_Position data for elements and text:_
------

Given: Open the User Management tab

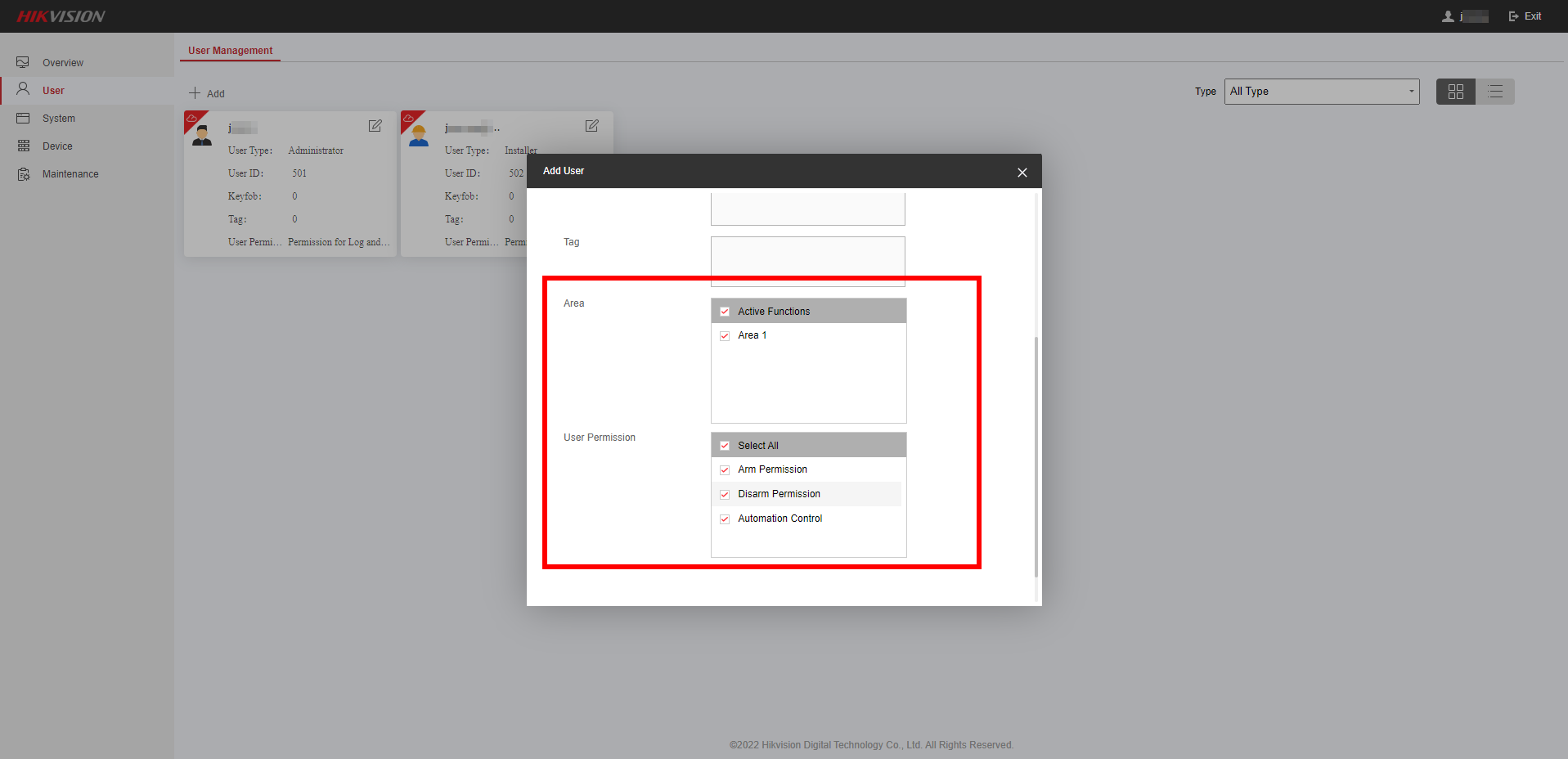Looking at the screenshot, I should 230,51.
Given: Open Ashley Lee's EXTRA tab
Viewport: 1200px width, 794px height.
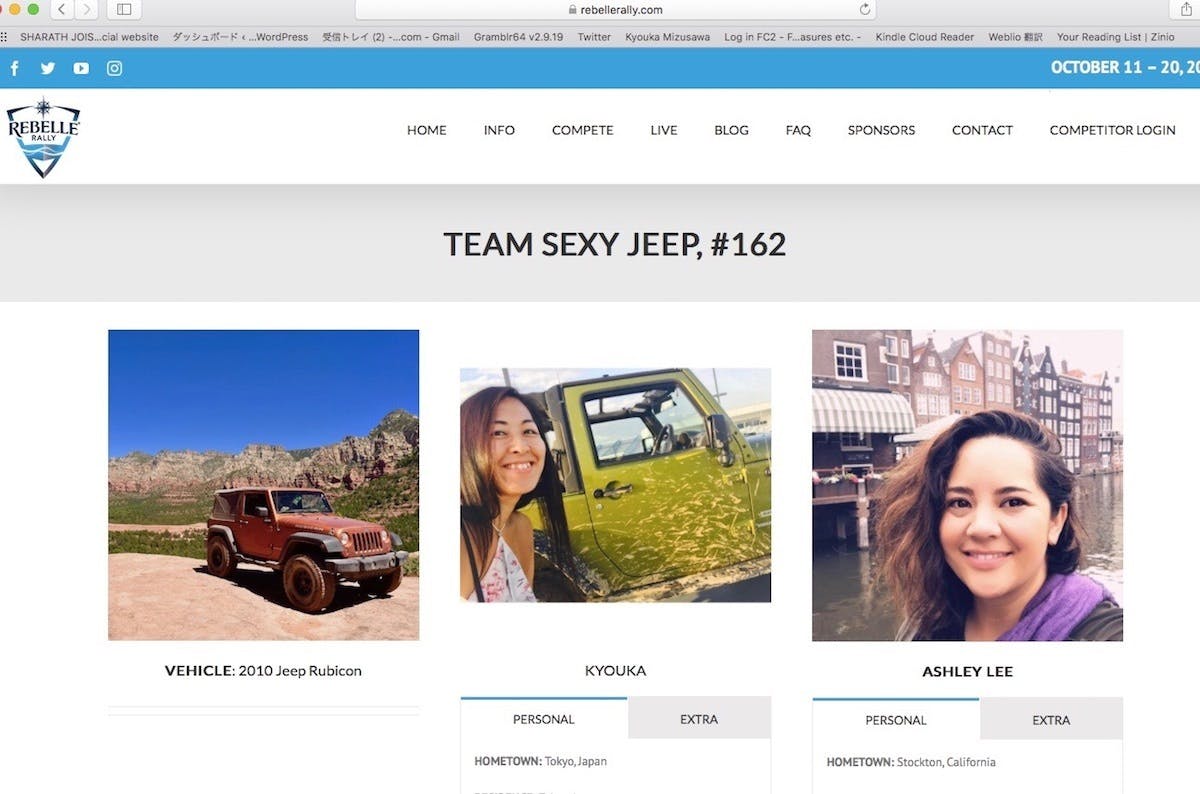Looking at the screenshot, I should [1051, 720].
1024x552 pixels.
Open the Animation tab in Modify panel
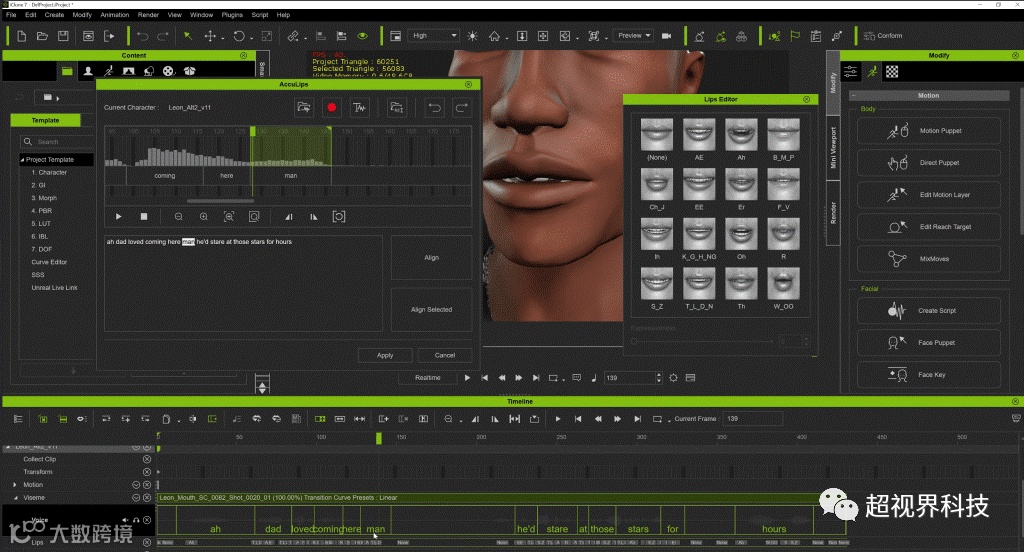871,72
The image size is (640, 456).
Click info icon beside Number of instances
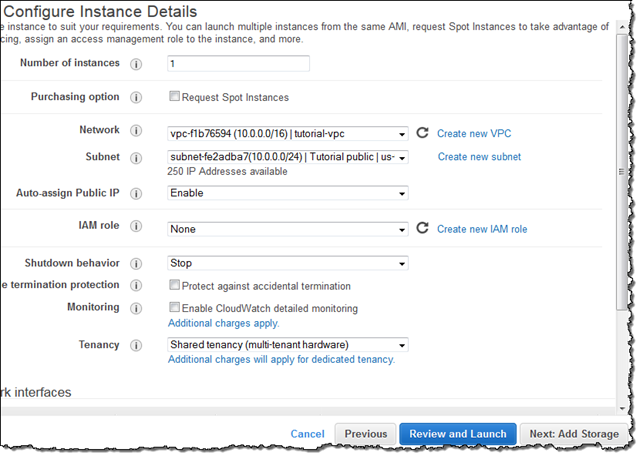pos(136,64)
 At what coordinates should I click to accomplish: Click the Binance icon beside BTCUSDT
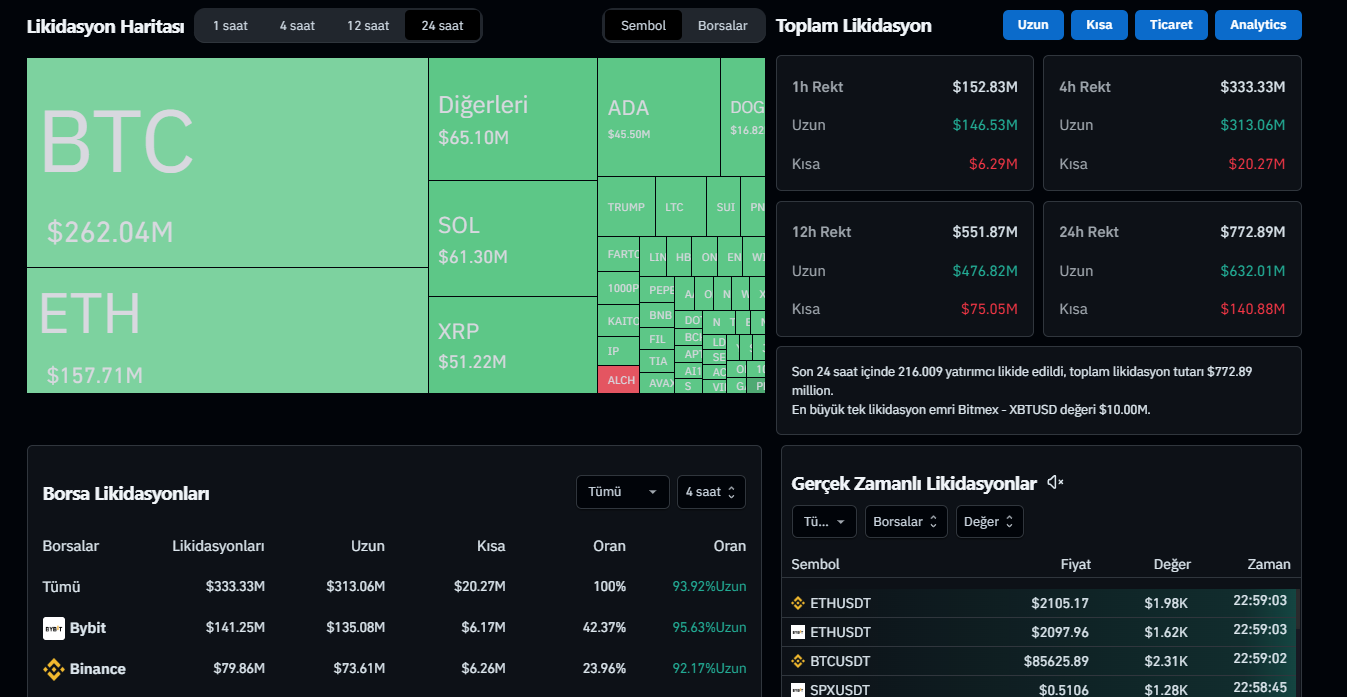pyautogui.click(x=798, y=661)
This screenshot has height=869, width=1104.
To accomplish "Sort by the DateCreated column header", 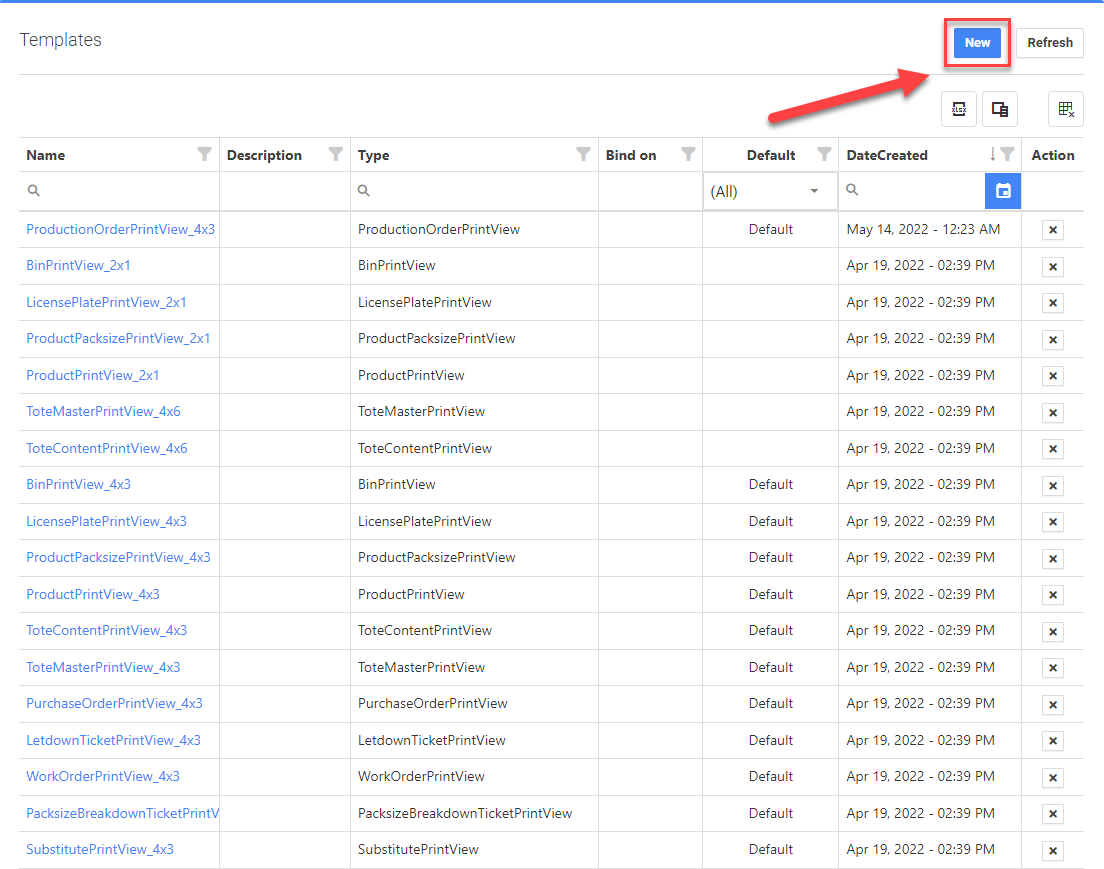I will tap(887, 155).
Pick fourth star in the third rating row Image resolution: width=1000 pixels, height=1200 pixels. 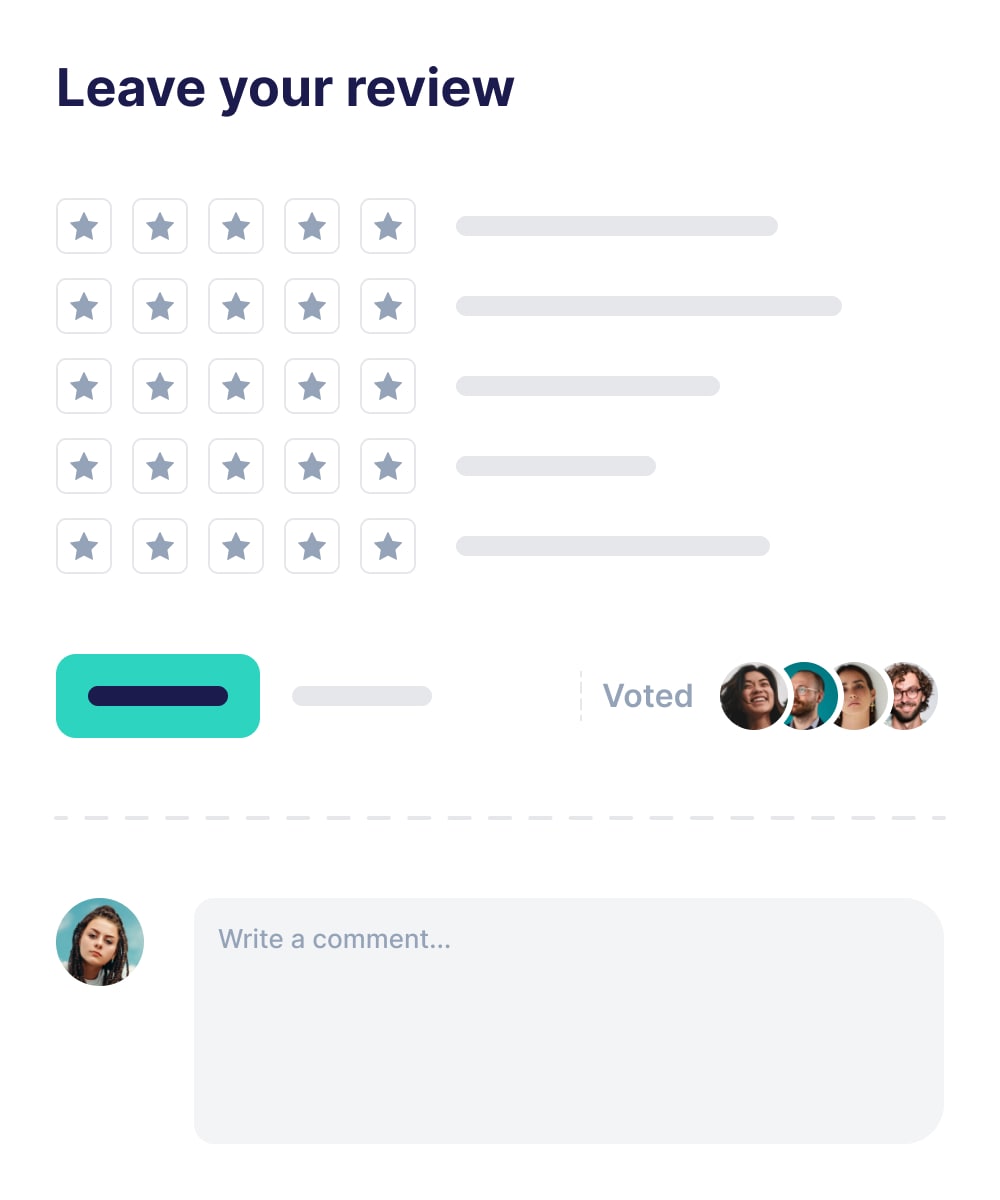pos(312,386)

------

Print the lines from the start of the records down to the line holding "pyautogui.click(x=798, y=661)", with both ends included. Leave the pictures out.

_The completed task:_
Given: Open the User Management tab

Looking at the screenshot, I should 230,51.
Given: Open Ashley Lee's EXTRA tab
Viewport: 1200px width, 794px height.
Looking at the screenshot, I should [1051, 720].
1024x552 pixels.
Open the Animation tab in Modify panel
871,72
The image size is (640, 456).
Click info icon beside Number of instances
pos(136,64)
 At what coordinates should I click to accomplish: Click the Binance icon beside BTCUSDT
pyautogui.click(x=798, y=661)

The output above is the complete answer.